What the task requires →
The data must be returned in full and exactly as given.

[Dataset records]
# # # # #

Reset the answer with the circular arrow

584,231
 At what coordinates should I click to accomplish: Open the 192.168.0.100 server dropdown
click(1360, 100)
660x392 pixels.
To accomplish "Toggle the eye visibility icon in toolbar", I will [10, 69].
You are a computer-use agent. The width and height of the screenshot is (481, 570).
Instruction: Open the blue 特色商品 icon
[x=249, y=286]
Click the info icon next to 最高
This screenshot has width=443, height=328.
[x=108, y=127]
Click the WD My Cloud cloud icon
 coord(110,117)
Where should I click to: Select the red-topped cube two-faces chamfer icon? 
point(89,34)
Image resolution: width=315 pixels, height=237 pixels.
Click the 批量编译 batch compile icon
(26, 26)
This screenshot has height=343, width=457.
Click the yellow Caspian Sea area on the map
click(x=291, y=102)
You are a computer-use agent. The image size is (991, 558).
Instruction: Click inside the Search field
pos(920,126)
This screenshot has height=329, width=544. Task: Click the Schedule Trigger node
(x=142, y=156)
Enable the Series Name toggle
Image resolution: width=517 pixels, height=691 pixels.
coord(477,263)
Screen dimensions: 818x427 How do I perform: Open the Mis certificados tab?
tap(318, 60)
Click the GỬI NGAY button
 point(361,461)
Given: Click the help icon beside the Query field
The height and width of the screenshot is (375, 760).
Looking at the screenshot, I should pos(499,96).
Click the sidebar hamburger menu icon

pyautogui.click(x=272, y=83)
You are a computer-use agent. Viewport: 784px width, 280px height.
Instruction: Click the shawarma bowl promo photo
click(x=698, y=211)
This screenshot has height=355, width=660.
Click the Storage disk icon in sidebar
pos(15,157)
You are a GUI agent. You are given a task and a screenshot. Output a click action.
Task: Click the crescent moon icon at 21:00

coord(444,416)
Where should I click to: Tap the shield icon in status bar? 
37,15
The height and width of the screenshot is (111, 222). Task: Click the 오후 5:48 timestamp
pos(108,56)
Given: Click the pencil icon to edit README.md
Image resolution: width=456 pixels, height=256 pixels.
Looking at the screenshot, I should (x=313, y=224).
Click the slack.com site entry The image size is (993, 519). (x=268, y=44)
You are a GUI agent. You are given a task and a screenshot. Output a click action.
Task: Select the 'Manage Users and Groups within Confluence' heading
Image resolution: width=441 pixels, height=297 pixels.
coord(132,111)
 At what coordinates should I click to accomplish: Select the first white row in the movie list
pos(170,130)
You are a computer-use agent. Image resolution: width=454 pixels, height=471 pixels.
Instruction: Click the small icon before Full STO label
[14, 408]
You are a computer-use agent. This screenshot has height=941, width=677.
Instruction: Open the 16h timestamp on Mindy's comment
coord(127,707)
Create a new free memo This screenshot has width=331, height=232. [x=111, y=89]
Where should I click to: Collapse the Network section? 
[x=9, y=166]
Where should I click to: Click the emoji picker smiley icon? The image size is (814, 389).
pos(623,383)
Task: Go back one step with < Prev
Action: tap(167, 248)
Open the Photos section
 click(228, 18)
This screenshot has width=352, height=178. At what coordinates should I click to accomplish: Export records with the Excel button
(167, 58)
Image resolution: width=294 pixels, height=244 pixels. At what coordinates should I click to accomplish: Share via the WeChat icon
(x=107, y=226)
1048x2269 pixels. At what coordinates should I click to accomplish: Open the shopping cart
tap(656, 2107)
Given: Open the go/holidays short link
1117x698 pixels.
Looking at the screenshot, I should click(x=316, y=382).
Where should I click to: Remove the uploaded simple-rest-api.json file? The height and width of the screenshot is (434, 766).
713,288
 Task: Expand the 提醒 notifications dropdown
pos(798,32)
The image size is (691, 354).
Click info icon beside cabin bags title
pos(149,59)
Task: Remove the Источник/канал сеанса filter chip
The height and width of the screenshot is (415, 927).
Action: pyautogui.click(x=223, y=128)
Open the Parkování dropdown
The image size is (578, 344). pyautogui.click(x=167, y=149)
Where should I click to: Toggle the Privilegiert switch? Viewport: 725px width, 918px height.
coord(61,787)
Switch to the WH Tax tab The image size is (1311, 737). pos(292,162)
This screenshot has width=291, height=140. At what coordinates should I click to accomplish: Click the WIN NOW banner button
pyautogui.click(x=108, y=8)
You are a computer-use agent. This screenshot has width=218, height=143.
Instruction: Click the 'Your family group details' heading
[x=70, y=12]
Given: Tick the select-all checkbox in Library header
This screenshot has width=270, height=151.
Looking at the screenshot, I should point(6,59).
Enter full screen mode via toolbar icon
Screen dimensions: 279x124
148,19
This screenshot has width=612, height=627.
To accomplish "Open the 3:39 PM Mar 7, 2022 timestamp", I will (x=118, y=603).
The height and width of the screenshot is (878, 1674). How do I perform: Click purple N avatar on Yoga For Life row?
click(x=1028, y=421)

# # # # #

Task response →
Reset the answer with the circular arrow

584,231
 At what coordinates should I click to accomplish: Open the 192.168.0.100 server dropdown
click(1360, 100)
660x392 pixels.
To accomplish "Toggle the eye visibility icon in toolbar", I will [10, 69].
You are a computer-use agent. The width and height of the screenshot is (481, 570).
Instruction: Open the blue 特色商品 icon
[x=249, y=286]
Click the info icon next to 最高
This screenshot has width=443, height=328.
[x=108, y=127]
Click the WD My Cloud cloud icon
 coord(110,117)
Where should I click to: Select the red-topped cube two-faces chamfer icon? 
point(89,34)
Image resolution: width=315 pixels, height=237 pixels.
Click the 批量编译 batch compile icon
(26, 26)
This screenshot has height=343, width=457.
Click the yellow Caspian Sea area on the map
click(x=291, y=102)
You are a computer-use agent. The image size is (991, 558).
Instruction: Click inside the Search field
pos(920,126)
This screenshot has height=329, width=544. Task: Click the Schedule Trigger node
(x=142, y=156)
Enable the Series Name toggle
Image resolution: width=517 pixels, height=691 pixels.
coord(477,263)
Screen dimensions: 818x427 How do I perform: Open the Mis certificados tab?
tap(318, 60)
Click the GỬI NGAY button
 point(361,461)
Given: Click the help icon beside the Query field
The height and width of the screenshot is (375, 760).
Looking at the screenshot, I should pos(499,96).
Click the sidebar hamburger menu icon

pyautogui.click(x=272, y=83)
You are a computer-use agent. Viewport: 784px width, 280px height.
Instruction: Click the shawarma bowl promo photo
click(x=698, y=211)
This screenshot has height=355, width=660.
Click the Storage disk icon in sidebar
pos(15,157)
You are a GUI agent. You are given a task and a screenshot. Output a click action.
Task: Click the crescent moon icon at 21:00

coord(444,416)
Where should I click to: Tap the shield icon in status bar? 
37,15
The height and width of the screenshot is (111, 222). Task: Click the 오후 5:48 timestamp
pos(108,56)
Given: Click the pencil icon to edit README.md
Image resolution: width=456 pixels, height=256 pixels.
Looking at the screenshot, I should (x=313, y=224).
Click the slack.com site entry The image size is (993, 519). (x=268, y=44)
You are a GUI agent. You are given a task and a screenshot. Output a click action.
Task: Select the 'Manage Users and Groups within Confluence' heading
Image resolution: width=441 pixels, height=297 pixels.
coord(132,111)
 At what coordinates should I click to accomplish: Select the first white row in the movie list
pos(170,130)
You are a computer-use agent. Image resolution: width=454 pixels, height=471 pixels.
Instruction: Click the small icon before Full STO label
[14, 408]
You are a computer-use agent. This screenshot has height=941, width=677.
Instruction: Open the 16h timestamp on Mindy's comment
coord(127,707)
Create a new free memo This screenshot has width=331, height=232. [x=111, y=89]
Where should I click to: Collapse the Network section? 
[x=9, y=166]
Where should I click to: Click the emoji picker smiley icon? The image size is (814, 389).
pos(623,383)
Task: Go back one step with < Prev
Action: tap(167, 248)
Open the Photos section
 click(228, 18)
This screenshot has width=352, height=178. At what coordinates should I click to accomplish: Export records with the Excel button
(167, 58)
Image resolution: width=294 pixels, height=244 pixels. At what coordinates should I click to accomplish: Share via the WeChat icon
(x=107, y=226)
1048x2269 pixels. At what coordinates should I click to accomplish: Open the shopping cart
tap(656, 2107)
Given: Open the go/holidays short link
1117x698 pixels.
Looking at the screenshot, I should click(x=316, y=382).
Where should I click to: Remove the uploaded simple-rest-api.json file? The height and width of the screenshot is (434, 766).
713,288
 Task: Expand the 提醒 notifications dropdown
pos(798,32)
The image size is (691, 354).
Click info icon beside cabin bags title
pos(149,59)
Task: Remove the Источник/канал сеанса filter chip
The height and width of the screenshot is (415, 927).
Action: pyautogui.click(x=223, y=128)
Open the Parkování dropdown
The image size is (578, 344). pyautogui.click(x=167, y=149)
Where should I click to: Toggle the Privilegiert switch? Viewport: 725px width, 918px height.
coord(61,787)
Switch to the WH Tax tab The image size is (1311, 737). pos(292,162)
This screenshot has width=291, height=140. At what coordinates should I click to accomplish: Click the WIN NOW banner button
pyautogui.click(x=108, y=8)
You are a computer-use agent. This screenshot has width=218, height=143.
Instruction: Click the 'Your family group details' heading
[x=70, y=12]
Given: Tick the select-all checkbox in Library header
This screenshot has width=270, height=151.
Looking at the screenshot, I should point(6,59).
Enter full screen mode via toolbar icon
Screen dimensions: 279x124
148,19
This screenshot has width=612, height=627.
To accomplish "Open the 3:39 PM Mar 7, 2022 timestamp", I will (x=118, y=603).
The height and width of the screenshot is (878, 1674). How do I perform: Click purple N avatar on Yoga For Life row?
click(x=1028, y=421)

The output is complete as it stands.